QFactory-AE

A. Abstract

This repository contains the code for the reproduction of the paper "QFactory: Accelerating Quantized Large Language Model Serving with Qtile Graphs" at USENIX ATC'25.

The reproduction is divided into two parts:

Kernel performance reproduction (Figure 6, 7, 8, 9, 10; Table 3)
End-to-end performance reproduction (Figure 11, 12, 13)

B. Prepare Hardware Environment

To reproduce this work, a GPU server with NVIDIA V100, A100, and H100 GPUs is required.

For AE Reviewers, please check the HotCRP website for instructions on how to access the provided GPU servers.

Due to our limited resources, we provide two servers with different GPU configurations: Server A has NVIDIA V100 and A100 GPUs, while server B has NVIDIA H100 GPUs.

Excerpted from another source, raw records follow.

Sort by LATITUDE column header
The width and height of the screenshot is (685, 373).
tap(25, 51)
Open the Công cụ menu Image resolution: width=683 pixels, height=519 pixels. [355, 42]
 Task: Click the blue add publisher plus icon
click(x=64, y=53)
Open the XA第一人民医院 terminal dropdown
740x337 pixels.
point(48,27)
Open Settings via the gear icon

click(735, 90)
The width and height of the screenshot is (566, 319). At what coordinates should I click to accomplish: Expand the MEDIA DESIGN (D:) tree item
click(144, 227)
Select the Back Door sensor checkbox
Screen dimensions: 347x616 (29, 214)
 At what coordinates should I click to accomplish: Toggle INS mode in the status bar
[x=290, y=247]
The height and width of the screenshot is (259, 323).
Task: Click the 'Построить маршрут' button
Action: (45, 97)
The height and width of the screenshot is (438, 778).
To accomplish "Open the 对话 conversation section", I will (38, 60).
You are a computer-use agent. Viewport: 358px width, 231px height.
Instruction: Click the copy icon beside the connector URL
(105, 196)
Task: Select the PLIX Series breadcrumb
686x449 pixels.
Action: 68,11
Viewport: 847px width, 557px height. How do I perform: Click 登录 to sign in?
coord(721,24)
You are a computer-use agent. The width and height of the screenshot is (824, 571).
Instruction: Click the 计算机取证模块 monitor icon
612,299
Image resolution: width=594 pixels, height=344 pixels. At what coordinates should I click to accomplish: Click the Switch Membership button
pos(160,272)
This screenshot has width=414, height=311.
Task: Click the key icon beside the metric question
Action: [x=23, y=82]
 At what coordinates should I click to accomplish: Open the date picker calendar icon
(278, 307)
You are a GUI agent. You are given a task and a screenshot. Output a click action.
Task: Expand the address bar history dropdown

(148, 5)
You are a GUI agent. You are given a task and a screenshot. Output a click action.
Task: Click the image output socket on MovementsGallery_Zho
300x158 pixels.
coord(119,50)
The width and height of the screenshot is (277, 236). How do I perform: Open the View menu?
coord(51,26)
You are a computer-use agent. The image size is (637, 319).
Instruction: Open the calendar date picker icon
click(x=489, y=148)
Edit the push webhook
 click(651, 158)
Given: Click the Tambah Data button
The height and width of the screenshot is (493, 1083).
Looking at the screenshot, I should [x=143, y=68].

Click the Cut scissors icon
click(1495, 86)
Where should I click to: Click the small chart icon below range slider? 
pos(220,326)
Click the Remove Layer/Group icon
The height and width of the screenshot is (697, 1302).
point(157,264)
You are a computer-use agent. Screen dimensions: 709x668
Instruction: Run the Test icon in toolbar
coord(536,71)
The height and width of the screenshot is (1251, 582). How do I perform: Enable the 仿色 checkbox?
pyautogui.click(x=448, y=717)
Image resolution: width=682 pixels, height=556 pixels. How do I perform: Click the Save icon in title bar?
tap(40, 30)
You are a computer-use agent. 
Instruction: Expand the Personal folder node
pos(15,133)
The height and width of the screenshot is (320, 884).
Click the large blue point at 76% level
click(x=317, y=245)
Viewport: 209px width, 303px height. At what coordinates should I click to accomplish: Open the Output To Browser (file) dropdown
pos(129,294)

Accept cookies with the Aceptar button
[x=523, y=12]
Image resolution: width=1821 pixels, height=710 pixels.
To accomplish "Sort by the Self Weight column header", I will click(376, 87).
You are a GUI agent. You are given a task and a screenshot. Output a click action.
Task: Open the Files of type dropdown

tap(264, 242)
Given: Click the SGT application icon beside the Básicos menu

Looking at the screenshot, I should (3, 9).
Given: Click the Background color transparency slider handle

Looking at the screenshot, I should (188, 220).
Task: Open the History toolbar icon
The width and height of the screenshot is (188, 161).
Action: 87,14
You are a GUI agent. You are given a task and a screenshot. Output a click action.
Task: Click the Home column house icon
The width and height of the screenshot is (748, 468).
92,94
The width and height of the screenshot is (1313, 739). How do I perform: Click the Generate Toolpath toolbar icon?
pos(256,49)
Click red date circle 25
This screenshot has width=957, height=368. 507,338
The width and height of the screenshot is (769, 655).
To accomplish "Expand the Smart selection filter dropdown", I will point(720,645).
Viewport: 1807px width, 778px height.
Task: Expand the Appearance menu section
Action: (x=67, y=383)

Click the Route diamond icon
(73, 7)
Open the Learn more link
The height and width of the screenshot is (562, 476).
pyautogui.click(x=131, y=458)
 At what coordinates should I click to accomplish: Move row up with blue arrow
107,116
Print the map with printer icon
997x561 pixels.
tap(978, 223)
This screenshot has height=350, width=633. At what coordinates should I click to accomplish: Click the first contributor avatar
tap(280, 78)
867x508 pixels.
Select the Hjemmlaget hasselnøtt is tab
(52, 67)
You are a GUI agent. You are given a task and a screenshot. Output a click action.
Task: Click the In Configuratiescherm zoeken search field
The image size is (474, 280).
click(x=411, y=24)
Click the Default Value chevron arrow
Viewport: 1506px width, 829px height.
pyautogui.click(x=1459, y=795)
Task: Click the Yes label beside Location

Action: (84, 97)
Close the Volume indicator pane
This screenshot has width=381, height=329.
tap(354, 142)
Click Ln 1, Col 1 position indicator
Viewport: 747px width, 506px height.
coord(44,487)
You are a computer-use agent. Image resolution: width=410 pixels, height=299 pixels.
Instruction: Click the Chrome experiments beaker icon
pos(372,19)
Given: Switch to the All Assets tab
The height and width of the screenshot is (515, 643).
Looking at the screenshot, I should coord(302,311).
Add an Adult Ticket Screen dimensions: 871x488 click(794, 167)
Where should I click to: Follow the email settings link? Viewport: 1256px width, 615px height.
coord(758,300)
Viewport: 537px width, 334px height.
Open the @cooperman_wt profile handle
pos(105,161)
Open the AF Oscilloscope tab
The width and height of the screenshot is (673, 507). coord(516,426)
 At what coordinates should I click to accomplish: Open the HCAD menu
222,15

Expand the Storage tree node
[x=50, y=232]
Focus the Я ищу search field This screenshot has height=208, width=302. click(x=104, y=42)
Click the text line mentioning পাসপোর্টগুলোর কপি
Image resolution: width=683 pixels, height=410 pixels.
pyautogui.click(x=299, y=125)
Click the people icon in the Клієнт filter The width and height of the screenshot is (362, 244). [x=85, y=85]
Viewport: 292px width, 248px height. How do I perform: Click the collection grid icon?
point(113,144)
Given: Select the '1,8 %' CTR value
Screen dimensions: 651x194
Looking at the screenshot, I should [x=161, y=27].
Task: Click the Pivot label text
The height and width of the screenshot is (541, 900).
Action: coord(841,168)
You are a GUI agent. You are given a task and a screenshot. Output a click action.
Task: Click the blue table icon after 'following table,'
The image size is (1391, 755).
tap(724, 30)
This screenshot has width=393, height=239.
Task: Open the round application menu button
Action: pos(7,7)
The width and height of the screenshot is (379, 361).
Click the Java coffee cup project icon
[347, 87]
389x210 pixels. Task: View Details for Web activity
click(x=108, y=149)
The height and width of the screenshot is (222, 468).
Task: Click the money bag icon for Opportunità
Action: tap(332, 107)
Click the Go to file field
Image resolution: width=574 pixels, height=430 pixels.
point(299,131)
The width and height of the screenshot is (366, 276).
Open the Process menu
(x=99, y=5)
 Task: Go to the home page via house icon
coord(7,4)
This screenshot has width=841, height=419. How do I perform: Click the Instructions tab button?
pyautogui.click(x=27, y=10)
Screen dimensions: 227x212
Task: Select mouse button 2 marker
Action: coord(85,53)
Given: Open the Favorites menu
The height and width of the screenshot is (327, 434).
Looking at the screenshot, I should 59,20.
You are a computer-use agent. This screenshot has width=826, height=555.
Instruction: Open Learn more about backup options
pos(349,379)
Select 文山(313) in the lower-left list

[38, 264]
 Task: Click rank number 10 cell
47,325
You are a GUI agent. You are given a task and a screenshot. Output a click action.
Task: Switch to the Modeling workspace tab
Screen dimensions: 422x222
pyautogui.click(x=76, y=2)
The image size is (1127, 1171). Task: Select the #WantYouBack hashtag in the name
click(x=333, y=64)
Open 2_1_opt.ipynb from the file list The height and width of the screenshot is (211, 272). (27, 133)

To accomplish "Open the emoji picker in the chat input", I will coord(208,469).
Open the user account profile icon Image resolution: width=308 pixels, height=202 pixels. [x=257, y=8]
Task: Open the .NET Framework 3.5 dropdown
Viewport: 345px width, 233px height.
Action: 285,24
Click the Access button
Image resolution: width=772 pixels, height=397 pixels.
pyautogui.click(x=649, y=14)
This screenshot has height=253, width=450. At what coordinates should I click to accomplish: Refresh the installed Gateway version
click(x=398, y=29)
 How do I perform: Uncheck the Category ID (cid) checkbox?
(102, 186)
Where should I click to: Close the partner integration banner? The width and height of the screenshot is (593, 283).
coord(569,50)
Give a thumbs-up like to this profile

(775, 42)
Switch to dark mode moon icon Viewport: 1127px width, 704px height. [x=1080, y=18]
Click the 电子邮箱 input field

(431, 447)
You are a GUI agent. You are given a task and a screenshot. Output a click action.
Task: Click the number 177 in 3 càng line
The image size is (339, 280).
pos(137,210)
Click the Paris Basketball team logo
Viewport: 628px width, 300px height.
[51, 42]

Therefore, the reproduction need to be performed seperately on both servers.

To avoid issues of environment, we strongly recommend reviewers to use our provided environment.

C. Prepare Software Environment

For AE reviewers, please skip this step and use the provided environment.

C1. Prepare codebase

Download this repository and its submodules:

git clone --recursive https://github.com/zqh-wz/QFactory-AE.git
git submodule update --init --recursive

Then, apply nessesary patches to submodules.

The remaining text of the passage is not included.